**To do:**
Rename "search icon" to "magnifier icon" in the lines running from the line with "Task: Click the search" up to and including the last line of the records, leaving everything else unchanged. Copy those lines without the pictures.

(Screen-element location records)
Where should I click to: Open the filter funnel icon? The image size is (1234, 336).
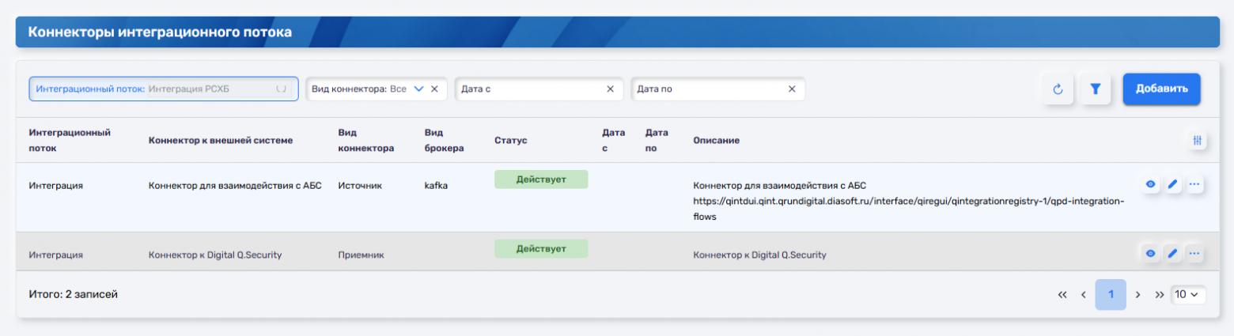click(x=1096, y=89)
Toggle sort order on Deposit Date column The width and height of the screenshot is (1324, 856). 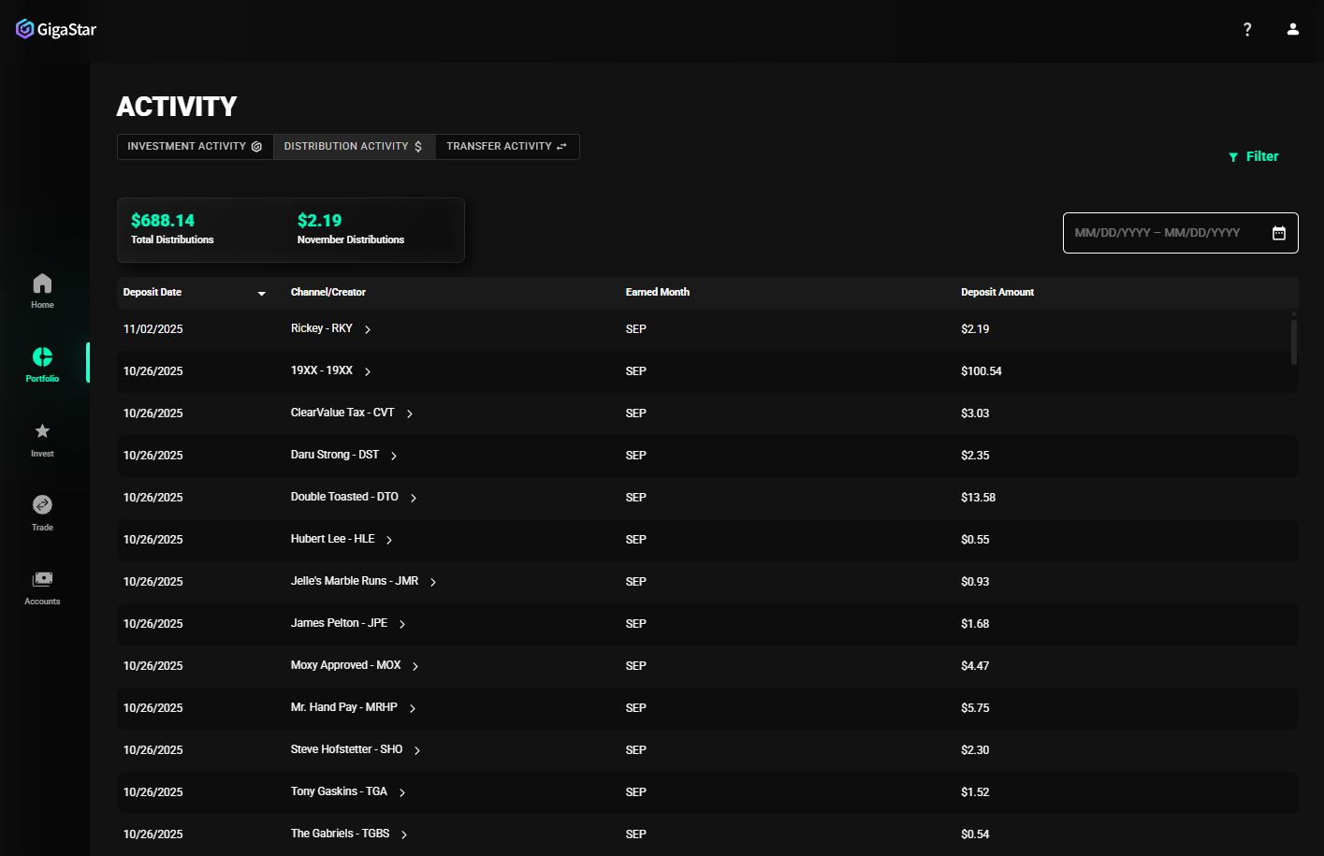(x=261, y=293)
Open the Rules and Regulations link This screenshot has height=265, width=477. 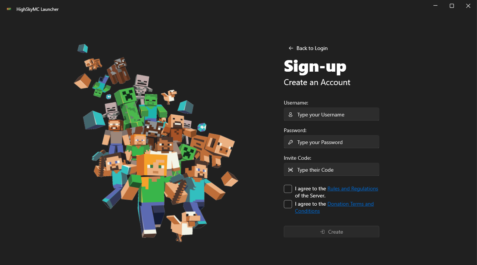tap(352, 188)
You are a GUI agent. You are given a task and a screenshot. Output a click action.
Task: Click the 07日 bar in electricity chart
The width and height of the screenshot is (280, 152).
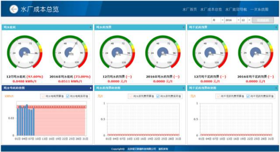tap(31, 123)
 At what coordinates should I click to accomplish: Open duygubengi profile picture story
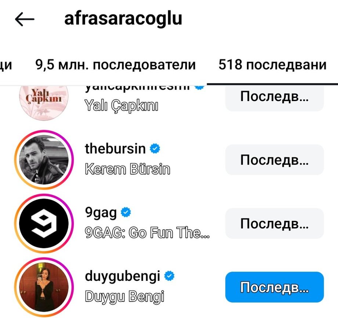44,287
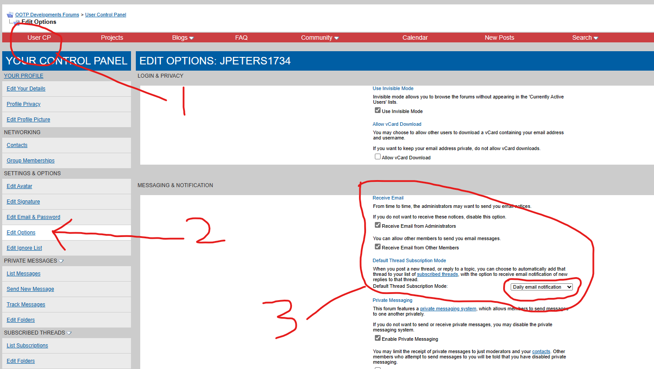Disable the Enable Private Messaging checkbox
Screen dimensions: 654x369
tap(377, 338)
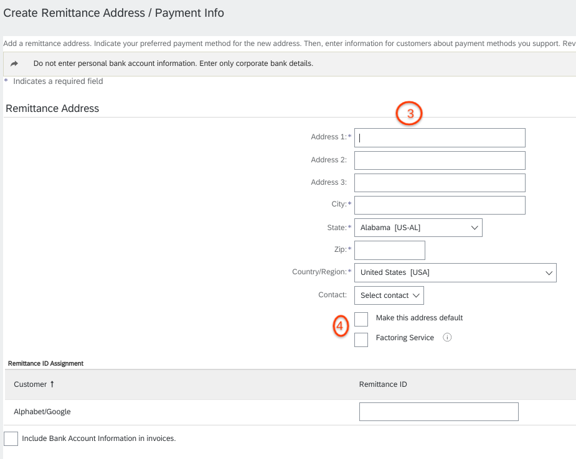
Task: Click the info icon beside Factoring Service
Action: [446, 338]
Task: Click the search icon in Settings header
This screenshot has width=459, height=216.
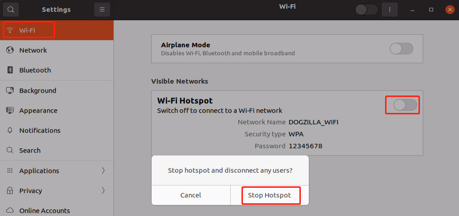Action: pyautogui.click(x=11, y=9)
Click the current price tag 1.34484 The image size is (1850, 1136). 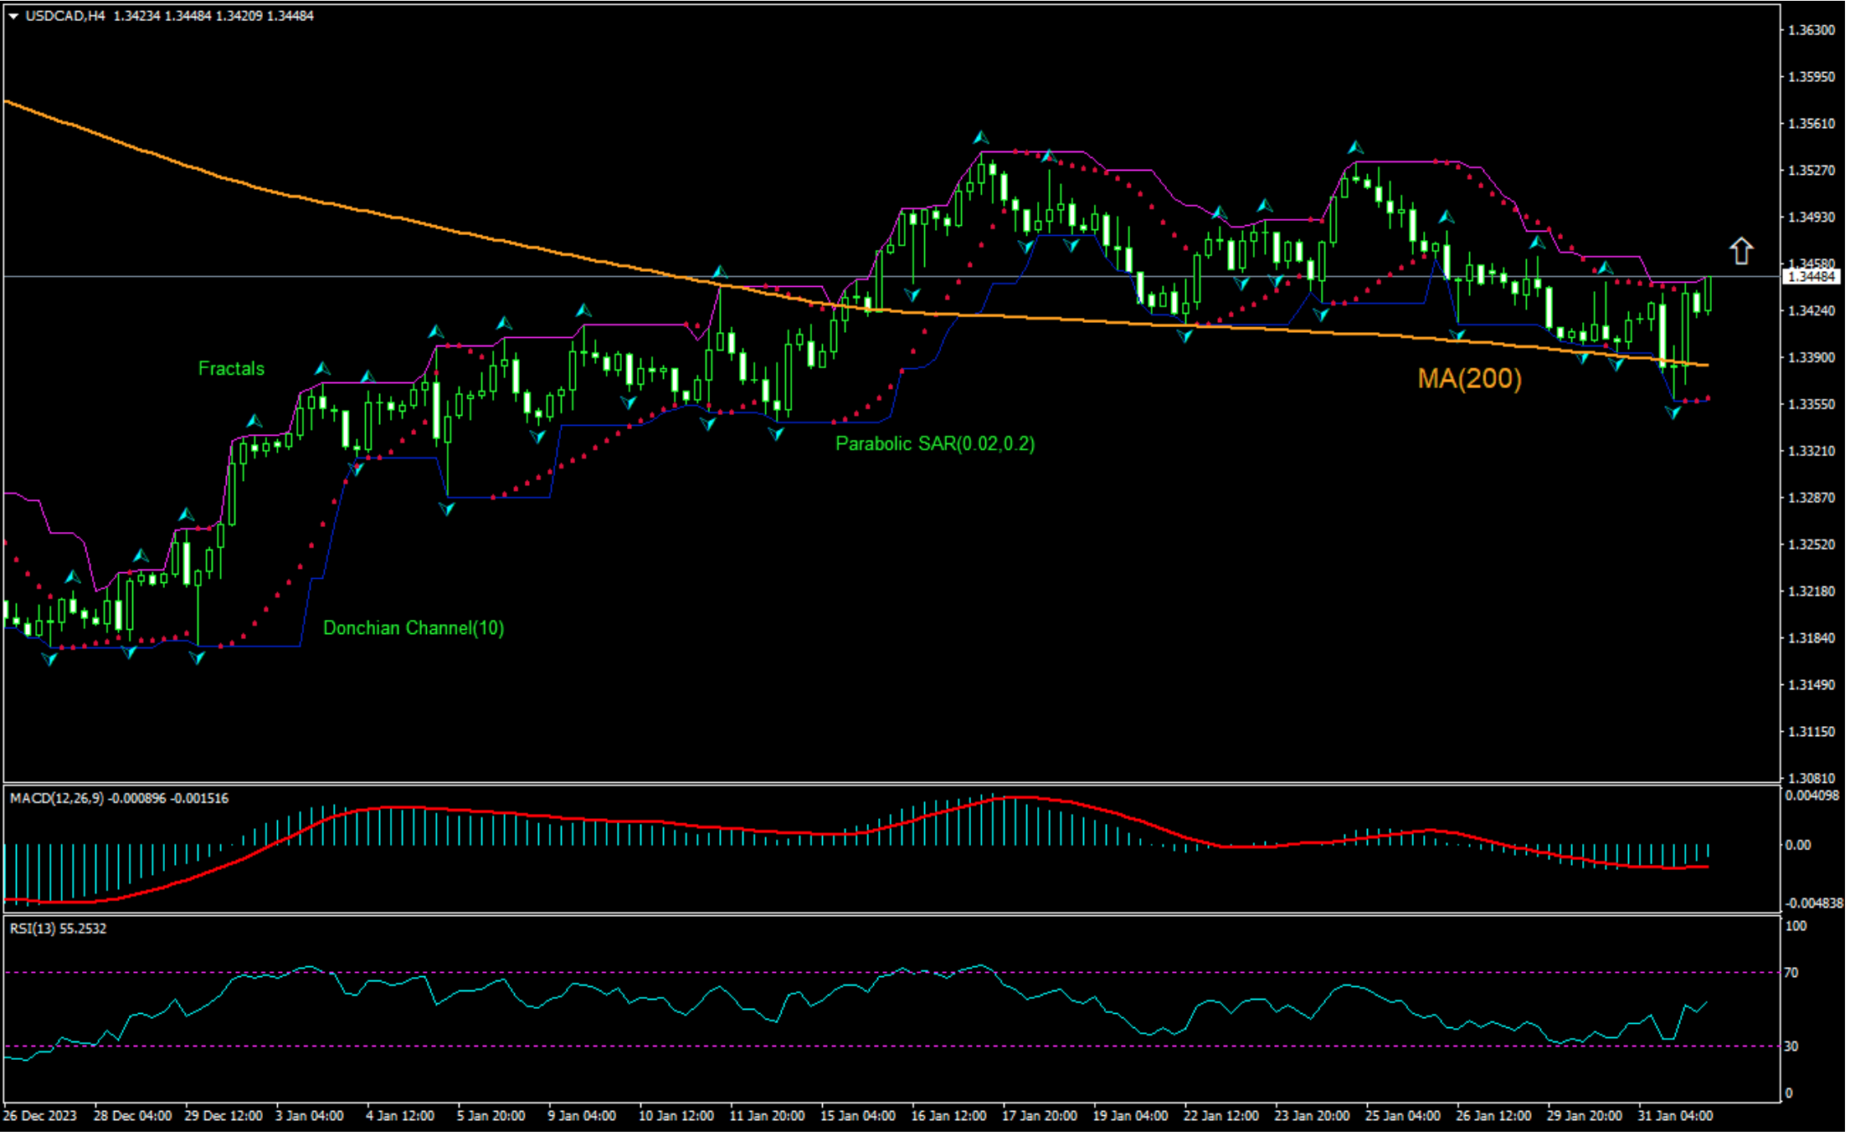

**The output:**
Task: Click the magnifier icon in Settings header
This screenshot has width=459, height=216.
Action: pyautogui.click(x=11, y=9)
Click the current price tag 1.34484 The image size is (1850, 1136). 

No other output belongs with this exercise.